Factors Influencing Emerald Ash Borer Ecological Interactions

Emerald ash borer beetles (Agrilus planipennis) in North America are a destructive invasive species that increase tree mortality continent-wide, resulting in major ecological and economic impacts. Trees that are infested experience mortality rates which can exceed 99%, disrupting ecological communities and threatening the $218 billion forestry industry in North America. Given the ecological and economic impact of these pests, we seek to identify biological interactions and gain a better understanding of what ecological factors might influence these relationships. We use DNA metabarcoding from multiple markers to analyze the fungal, parasitic, plant, and microbial interactions of these beetles, and assess the relative importance of life stage (e.g., larvae, pupae, and adults), collection location, habitat, and date on the detection of ecological interactions.
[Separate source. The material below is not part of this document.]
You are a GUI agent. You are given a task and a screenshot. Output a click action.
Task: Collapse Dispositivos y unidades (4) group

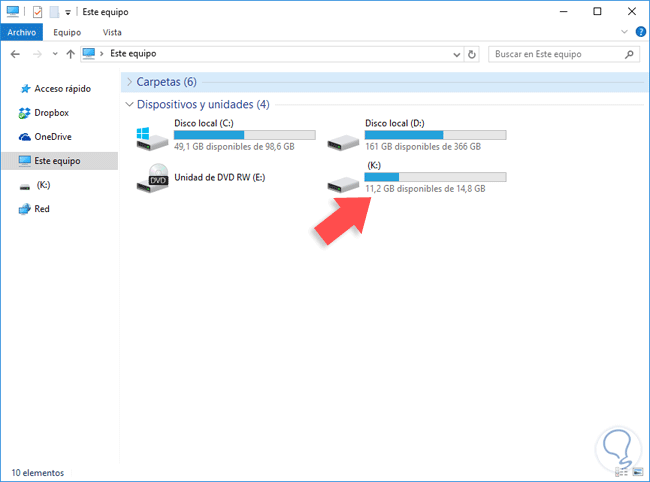(x=128, y=104)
We detected 30 different taxonomic orders including 29 order-level interactions in larva1-stage individuals (3 animal, 17 bacteria, and 9 fungi), 64 in larva2-stage individuals (8 animal, 24 bacteria, and 32 fungi), 10 in larva3-stage individuals (2 animal, 3 bacteria, and 5 fungi), 74 in the pupae (5 animal, 31 bacteria, and 38 fungi), and 82 in the adult beetles (4 animal, 48 bacteria, 29 fungi, and 1 parasitic alveolate). These detections include several likely agents of biocontrol including the known commercially available Beauveria fungus, and several potential parasites including Wolbachia and ichneumonid wasps. A random forest model suggests the detection of interactions is best predicted by collection date and life stage, with interactions more likely to be detected in pupal samples which may be the ideal target for future analysis, where cost and time constraints prevent the more thorough analysis of all life stages.